Давно зная наизусть весь хоровой репертуар, парикмахер однажды вышел петь в хоре. У него оказался выдающийся тенор, от природы поставленный. Бурлак — любитель хороших голосов — предложил ему разучить с хормейстером партию Петра в ‘Полтавке’. В результате Сашка с успехом дебютировал и неожиданно сделался артистом: перешел на амплуа ‘любовника’, затмевая успех Заглобы. Он нравился публике не только пением, но и наружностью. На парикмахерскую должность вместо себя выписал брата, тоже парикмахера, некрасивого, угрюмого парня, нисколько не похожего на Сашу. Сашка взял из хора восемнадцатилетнюю жену, хорошенькую и скромную девушку. Новоиспеченный артист с чрезвычайной легкостью усвоил первые роли, по-старому оставаясь членом группы независимых. Образования у него не было почти никакого, но подобно Пакле он пытался чтением пополнить свои знания. Всем казалось, что при случайно обнаруженных незаурядных способностях и если принять во внимание его крайнюю молодость, из Сашки мог выйти настоящий артист.
Но случилось совсем неожиданное и непонятное: некрасивый брат-парикмахер отбил жену у Сашки. Причиной могли быть почти детский ее возраст, беспечность Сашки и настойчивость парикмахера.

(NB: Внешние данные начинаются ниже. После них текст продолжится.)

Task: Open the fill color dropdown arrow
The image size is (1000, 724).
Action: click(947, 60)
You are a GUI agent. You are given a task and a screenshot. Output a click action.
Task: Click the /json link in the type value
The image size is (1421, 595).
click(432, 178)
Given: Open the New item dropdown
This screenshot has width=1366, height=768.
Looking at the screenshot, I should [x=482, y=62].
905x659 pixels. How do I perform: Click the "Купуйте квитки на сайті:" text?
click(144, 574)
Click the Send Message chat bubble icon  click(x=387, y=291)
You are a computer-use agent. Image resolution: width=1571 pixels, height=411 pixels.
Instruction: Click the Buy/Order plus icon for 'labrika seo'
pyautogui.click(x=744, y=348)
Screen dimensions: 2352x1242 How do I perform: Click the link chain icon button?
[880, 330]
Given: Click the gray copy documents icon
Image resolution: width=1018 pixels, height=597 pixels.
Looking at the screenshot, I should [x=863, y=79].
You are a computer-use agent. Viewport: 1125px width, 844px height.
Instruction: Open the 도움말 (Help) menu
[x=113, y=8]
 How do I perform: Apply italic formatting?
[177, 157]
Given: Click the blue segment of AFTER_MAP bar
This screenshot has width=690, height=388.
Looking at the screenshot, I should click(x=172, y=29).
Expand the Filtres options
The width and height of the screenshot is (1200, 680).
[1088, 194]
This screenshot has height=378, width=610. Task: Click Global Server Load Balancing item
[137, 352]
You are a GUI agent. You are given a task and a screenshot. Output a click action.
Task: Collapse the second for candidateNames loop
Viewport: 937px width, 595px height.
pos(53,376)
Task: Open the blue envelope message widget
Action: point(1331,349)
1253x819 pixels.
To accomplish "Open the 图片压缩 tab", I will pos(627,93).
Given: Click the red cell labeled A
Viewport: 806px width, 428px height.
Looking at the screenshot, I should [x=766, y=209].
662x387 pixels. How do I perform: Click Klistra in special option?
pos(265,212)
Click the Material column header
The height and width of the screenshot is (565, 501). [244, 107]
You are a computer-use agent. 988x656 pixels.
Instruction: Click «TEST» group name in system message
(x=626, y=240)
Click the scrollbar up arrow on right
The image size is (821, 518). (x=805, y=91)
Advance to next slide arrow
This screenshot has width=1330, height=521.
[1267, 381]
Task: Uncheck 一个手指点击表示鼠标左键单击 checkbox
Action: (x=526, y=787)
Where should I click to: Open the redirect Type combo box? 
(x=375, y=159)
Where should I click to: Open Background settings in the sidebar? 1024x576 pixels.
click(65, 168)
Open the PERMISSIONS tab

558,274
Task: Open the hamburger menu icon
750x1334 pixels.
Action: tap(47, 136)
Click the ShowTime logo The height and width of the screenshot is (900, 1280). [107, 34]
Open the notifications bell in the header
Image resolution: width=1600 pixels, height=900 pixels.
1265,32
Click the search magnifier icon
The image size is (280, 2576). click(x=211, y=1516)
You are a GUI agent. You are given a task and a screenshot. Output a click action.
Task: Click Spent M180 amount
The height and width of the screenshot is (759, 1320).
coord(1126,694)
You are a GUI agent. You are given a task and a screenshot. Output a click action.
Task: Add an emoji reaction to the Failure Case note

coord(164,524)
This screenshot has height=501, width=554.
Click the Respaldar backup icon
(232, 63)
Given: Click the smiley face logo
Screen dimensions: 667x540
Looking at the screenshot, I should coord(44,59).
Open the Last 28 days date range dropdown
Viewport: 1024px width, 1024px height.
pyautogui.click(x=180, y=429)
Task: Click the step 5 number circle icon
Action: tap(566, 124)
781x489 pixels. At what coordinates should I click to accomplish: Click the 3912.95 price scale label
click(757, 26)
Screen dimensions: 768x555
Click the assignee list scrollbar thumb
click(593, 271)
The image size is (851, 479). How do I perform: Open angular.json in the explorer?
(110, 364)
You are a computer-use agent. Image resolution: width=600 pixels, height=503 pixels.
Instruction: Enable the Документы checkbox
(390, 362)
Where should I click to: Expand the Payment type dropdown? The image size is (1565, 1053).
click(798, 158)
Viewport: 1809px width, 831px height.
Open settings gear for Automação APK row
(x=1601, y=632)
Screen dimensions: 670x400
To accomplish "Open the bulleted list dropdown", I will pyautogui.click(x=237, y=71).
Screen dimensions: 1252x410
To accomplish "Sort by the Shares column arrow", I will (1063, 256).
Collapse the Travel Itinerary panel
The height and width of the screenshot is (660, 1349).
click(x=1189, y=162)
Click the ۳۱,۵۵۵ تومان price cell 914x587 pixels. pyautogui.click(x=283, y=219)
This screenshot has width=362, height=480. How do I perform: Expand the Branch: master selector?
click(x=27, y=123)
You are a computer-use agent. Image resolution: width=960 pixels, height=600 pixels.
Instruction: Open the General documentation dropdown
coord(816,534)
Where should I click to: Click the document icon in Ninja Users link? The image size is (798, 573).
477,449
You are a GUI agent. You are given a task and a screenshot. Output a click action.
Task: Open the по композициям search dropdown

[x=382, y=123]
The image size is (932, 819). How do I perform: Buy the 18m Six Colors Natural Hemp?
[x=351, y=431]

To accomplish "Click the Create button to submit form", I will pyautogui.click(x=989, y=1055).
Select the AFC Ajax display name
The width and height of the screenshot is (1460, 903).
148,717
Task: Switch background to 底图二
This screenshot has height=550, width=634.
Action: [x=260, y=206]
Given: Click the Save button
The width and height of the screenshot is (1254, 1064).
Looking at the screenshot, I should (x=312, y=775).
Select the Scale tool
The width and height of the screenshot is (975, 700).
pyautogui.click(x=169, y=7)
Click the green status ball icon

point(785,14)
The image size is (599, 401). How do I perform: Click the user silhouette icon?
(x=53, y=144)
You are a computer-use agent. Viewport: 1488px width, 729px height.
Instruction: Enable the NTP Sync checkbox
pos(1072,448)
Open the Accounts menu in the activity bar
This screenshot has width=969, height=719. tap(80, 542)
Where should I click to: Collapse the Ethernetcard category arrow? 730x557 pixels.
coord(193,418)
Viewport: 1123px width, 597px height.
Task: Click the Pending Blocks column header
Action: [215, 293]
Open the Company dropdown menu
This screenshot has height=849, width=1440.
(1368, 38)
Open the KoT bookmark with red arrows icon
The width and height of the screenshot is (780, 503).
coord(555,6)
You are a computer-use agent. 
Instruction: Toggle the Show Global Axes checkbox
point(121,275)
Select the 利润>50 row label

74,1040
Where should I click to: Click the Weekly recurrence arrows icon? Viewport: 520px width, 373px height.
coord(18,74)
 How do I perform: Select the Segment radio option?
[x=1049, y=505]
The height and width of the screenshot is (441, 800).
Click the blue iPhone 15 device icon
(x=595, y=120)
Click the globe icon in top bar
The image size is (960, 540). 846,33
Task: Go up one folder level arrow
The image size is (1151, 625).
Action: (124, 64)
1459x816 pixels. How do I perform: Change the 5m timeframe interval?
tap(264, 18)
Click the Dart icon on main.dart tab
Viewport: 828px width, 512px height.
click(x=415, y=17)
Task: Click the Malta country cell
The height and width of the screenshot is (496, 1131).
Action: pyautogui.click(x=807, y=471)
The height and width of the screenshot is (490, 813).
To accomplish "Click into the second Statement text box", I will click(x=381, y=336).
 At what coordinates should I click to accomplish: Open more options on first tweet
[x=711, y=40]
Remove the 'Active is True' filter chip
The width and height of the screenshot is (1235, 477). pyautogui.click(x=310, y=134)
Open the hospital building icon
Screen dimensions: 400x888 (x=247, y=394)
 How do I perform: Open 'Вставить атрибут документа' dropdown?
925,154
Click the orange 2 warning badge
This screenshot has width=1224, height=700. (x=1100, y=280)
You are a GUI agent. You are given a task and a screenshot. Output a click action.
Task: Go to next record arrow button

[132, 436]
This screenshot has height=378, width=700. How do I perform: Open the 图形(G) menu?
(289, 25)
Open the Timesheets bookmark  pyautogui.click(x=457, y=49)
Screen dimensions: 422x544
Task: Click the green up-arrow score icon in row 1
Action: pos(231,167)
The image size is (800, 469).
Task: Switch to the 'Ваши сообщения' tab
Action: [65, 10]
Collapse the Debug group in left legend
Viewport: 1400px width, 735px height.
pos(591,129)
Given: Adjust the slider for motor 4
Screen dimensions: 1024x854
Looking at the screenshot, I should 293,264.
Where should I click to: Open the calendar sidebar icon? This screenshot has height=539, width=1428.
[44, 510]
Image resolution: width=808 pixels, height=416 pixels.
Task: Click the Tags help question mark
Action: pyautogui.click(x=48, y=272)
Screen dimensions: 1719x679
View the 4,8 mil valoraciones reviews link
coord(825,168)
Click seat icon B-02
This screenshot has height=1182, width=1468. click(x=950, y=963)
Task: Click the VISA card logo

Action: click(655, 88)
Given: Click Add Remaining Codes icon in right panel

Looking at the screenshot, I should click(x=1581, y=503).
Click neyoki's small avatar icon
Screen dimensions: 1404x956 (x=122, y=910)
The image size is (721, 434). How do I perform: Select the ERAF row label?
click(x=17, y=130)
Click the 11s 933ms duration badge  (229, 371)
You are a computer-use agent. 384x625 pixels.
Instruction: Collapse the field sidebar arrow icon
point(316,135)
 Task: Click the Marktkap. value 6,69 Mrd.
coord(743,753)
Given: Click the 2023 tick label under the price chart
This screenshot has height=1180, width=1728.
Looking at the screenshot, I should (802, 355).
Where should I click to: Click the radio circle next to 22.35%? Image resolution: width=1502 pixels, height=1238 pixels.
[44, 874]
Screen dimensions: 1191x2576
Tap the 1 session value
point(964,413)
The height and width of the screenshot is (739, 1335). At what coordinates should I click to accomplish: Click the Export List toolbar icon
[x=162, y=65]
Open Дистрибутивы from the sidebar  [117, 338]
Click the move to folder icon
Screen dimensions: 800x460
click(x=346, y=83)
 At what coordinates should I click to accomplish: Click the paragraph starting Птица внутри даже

Сашка жестоко запил, и карьера его пошатнулась: выступал то заметно пьяным, то без голоса. Краткая его карьера могла кончиться возвращением в парикмахеры, если не полным увольнением из труппы.
Наблюдая жизнь и судьбу моих товарищей и сослуживцев, тяжелые переживания и гибель Пакли, душевный надрыв Санкевича, изломанную жизнь Бэллы, неустойчивость Сашки и всеобщую безалаберность остальных, я в конце концов был недоволен и самим собой: мне казалось, что три года — это слишком много для путешествия по родной стране с бродячей труппой. Пора выбираться куда-то, избрать, наконец, определенную дорогу в жизни, а не брести по ней подобно каторжнику от одного этапа к другому.
Оглядываясь на пройденный путь, тяжело было сознавать свою оторванность от культурной среды и невольный отход от борьбы за лучшее будущее страны. Она, эта борьба, одна давала удовлетворение, оправдание и определенную цель существования в удушливой атмосфере эпохи безвременья.
— Про-фес-сор!— донесся с реки протяжный возглас знакомого металлического баритона.
Я поднял голову: с реки приближалась лодка, в которой виднелись фигуры Санкевича, Бугая, Гинского, Матвеева и Сашки-парикмахера: слово ‘парикмахер’ попрежнему служило дополнением к его имени.
Лодка быстро причалила к моему камню.
— Ты сегодня выступаешь, а сидишь полдня под водопадом, ведь простудишься! Вылезай! — тотчас же начал ругать меня Санкевич. — Не иначе, как стихи сочиняешь!..
— Едем смотреть ‘Голову Чапского’! — подхватили остальные. — Видишь, какая погода! Наши все туда едут, все лодки разобрали! Ну!
Я вскочил в лодку. Бугай взмахнул веслами, и мы выехали на середину голубой реки, гладкой, как зеркало. Впереди, по направлению к утесу, плыло несколько лодок. Вдали, в голубой дымке легкого речного тумана, яснее вырезалась гигантская голова рыцаря в шлеме с опущенным забралом, склоненная над рекой с верхушки скалистой горы.
— Здесь когда-то дрались запорожцы в червонных жупанах с поляками! — смеясь, сказал Санкевич.
Кто-то тихо запел знаменитую украинскую хоровую песню, остальные голоса примкнули и слшшсь в тихий, словно издали быстрым темпом приближающийся, все яснее доносящийся хор:
Закувала та сыва зозуля
Раным рано на зори:
Ой, заплакалы хлопцы-молодци,
Тай на чужини, в неволи… в тюрми!..
Хорошие, отборные голоса собрались в нашей лодке. Дружно выступили прекрасные, сильные тенора:
Воны плакалы, гирько рыдалы,
Свою долю проклиналы,
Ой, повий, повий, та буйнесенький витре!..
Тай по над морем…
Тай — вынеси нас…
С мрачной мольбой нарастали басы:
Из неволи… в чистое поле…
В этих звуках ясно чувствовалась тюремная тоска.
А на Вкраини — там соничко сяе,
Козацство гуляе
И нас выглядае!..
Охнул и оборвался хор, но из него вылетел зазвонистый Сашкин тенор, словно крик сторожевого:
По синему морю…
Байдакы пид витром гуляють…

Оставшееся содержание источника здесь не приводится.